In the passage on fear of death, what does Hamlet call death once he reconsiders it?

=== Document passage ===
--- Start ---

After our webcast, “500 Years after Reformation, Many Protestants Closer to Catholics than Martin Luther,” someone posted this question; “Why do you believe these bible stories; are you just afraid of death?” In view of the fact that the fear of death has tormented humanity from the very earliest of times, that is a valid question. In Hamlet, Shakespeare asked the question of what happens after death with the poetic soliloquy, “To be, or not to be: that is the question.”
On one hand, Shakespeare’s main character, Hamlet, proposes that perhaps we simply cease to exist:
To die: to sleep;
No more; and by a sleep to say we end
The heart-ache and the thousand natural shocks
Perhaps, suggests Hamlet, death won’t be all that bad, since we will be released from this mortal life of pain and struggle. But then it dawns on him: Death is an “undiscovered country” from which no man has returned. So what if death is not the end of suffering? What if we live on after death in torment far worse than we have encountered in this life and in conscious anguish because of the wrong we have done? Hamlet concludes:
“Thus conscience does make cowards of us all”
In my younger years, I wasn’t afraid of death. I was not taught to believe in God at home and had been educated in school to believe the popular myth we might call “Once Upon A Time… Plus Chance!” In the evolution fairytale, we were told that in the beginning was nothing which, for no apparent reason and without any intelligent guidance, inexplicably exploded into everything. After that original explosion, everything that now exists came into being by a series of unguided accidents – time plus chance.
According to this creation story, human beings are an accidentally created lifeform who exist for a few short meaningless years: In time we will simply die and cease to exist – Hamlet’s first possibility. As Elton John so poetically suggests, maybe we are all just candles in the wind, and one day our candle will simply go out. Poof. So, with that idea firmly planted, I had no particular fear of death. In early adulthood, though, I was challenged with the idea that God may exist after all. The scientific evidence, as well as common sense, seemed to confirm that nothing comes from nothing, which at least argued for a creator, an intelligent designer. It was a process, but I came to believe that God does exist and that the Bible is fundamentally reliable. I came to understand that I was separated from God, that the physical resurrection of Jesus Christ is true, and that I can have peace with God and eternal life by believing in and calling on Jesus as God.
So, in answer to the question, I am not afraid of death. I know where I will be once I, as Hamlet so deftly put it, have “shuffled off this mortal coil.” I may be afraid of how I will die, as I am not a big fan of pain, but I do not fear death itself.
My original answer was shorter and included a follow up question:
Well, no. The question is, is the Bible reliable and historically accurate? What is the bibliographic test you use to confirm or deny the authenticity of ancient documents and how do we understand the various genre of the texts, in this case, in the Bible?

--- End ---

=== Listing ===
--- Start ---

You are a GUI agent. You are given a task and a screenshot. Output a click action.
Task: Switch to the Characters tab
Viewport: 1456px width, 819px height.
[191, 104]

--- End ---
--- Start ---

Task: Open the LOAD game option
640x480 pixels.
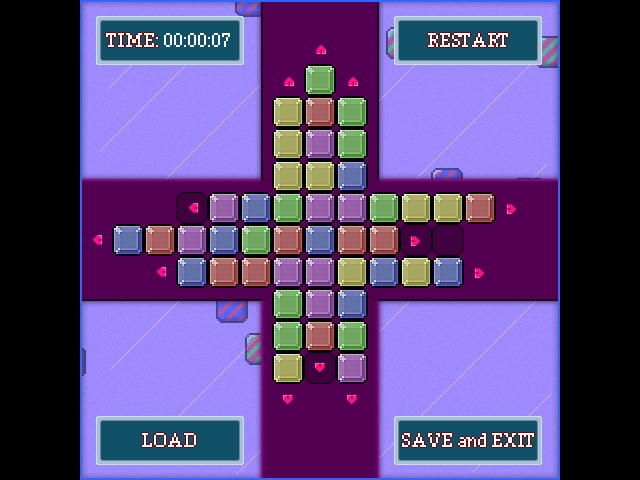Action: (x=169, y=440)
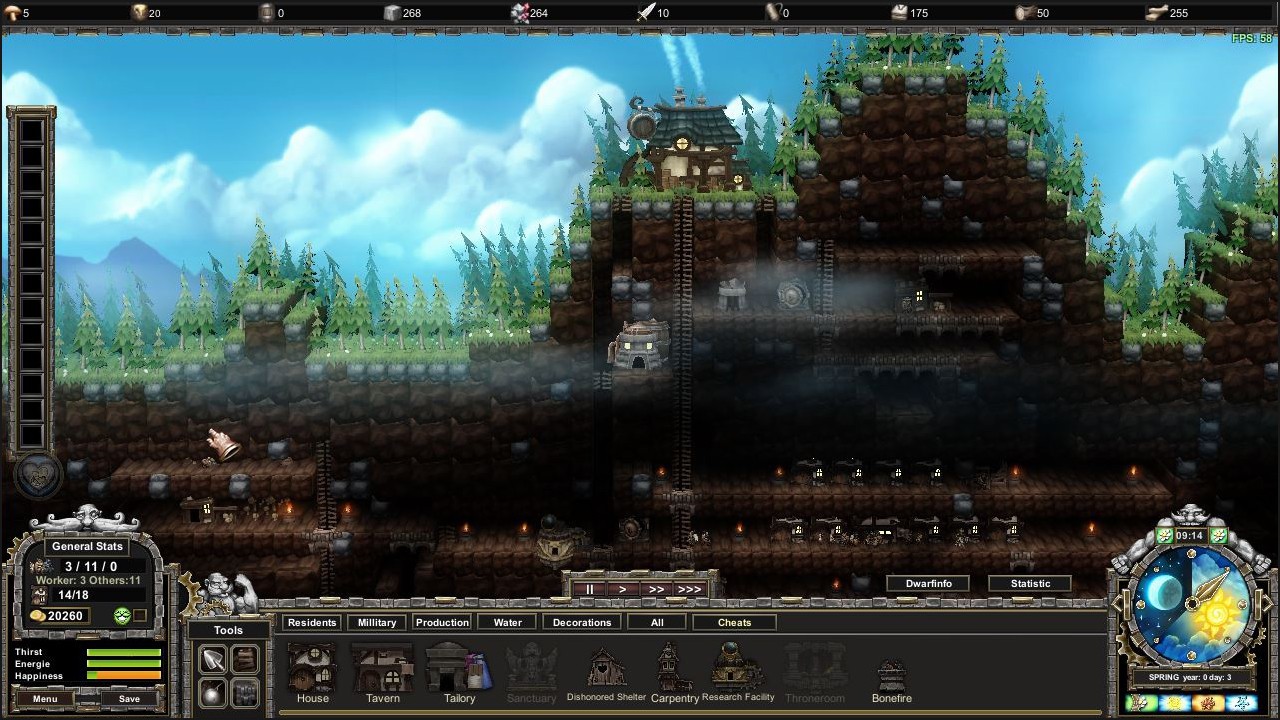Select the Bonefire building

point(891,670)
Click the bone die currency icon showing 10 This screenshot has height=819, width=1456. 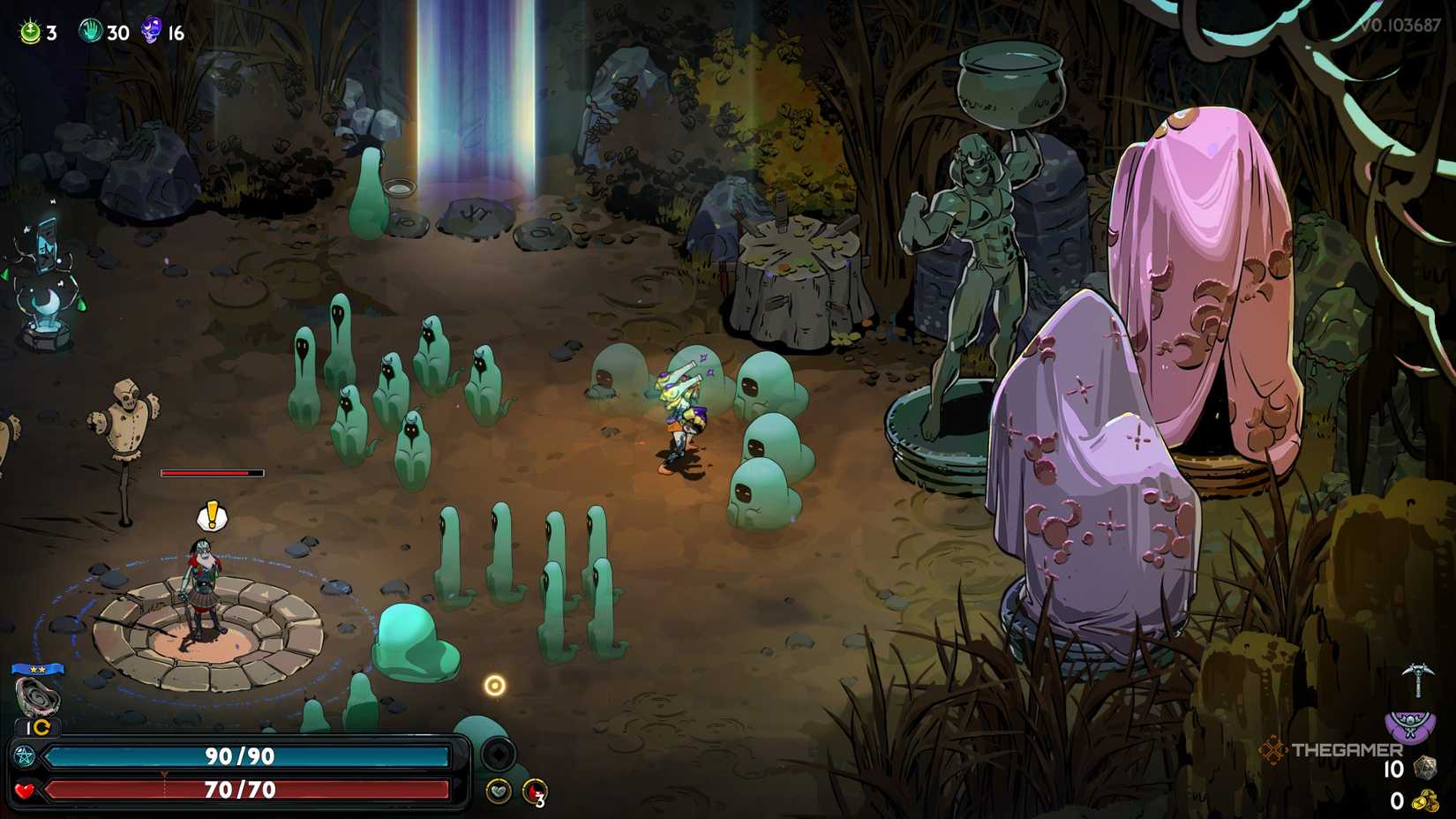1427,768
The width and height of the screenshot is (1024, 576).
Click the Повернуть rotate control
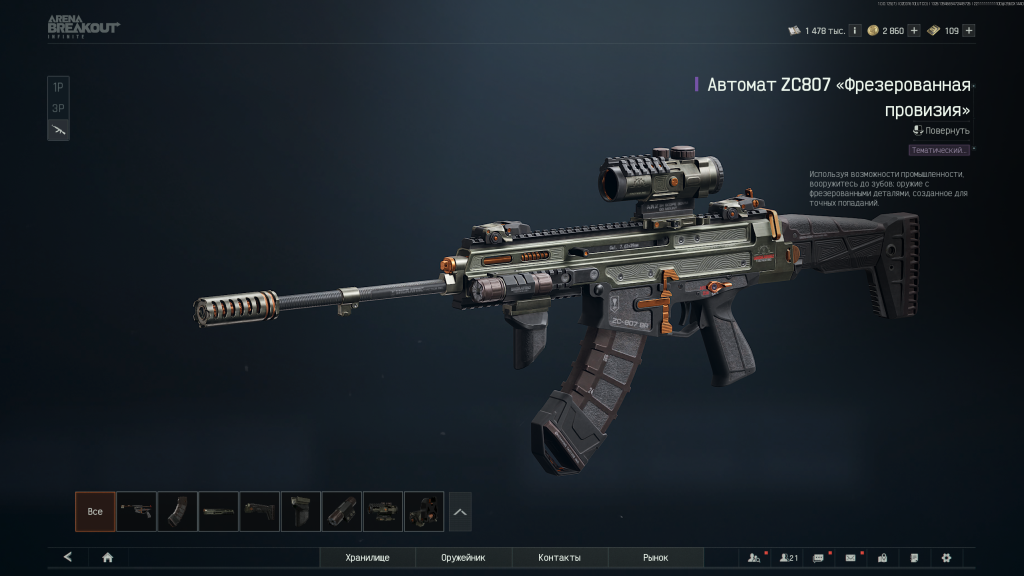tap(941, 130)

--- End ---

=== Finished answer ===
An "undiscovered country" from which no man has returned.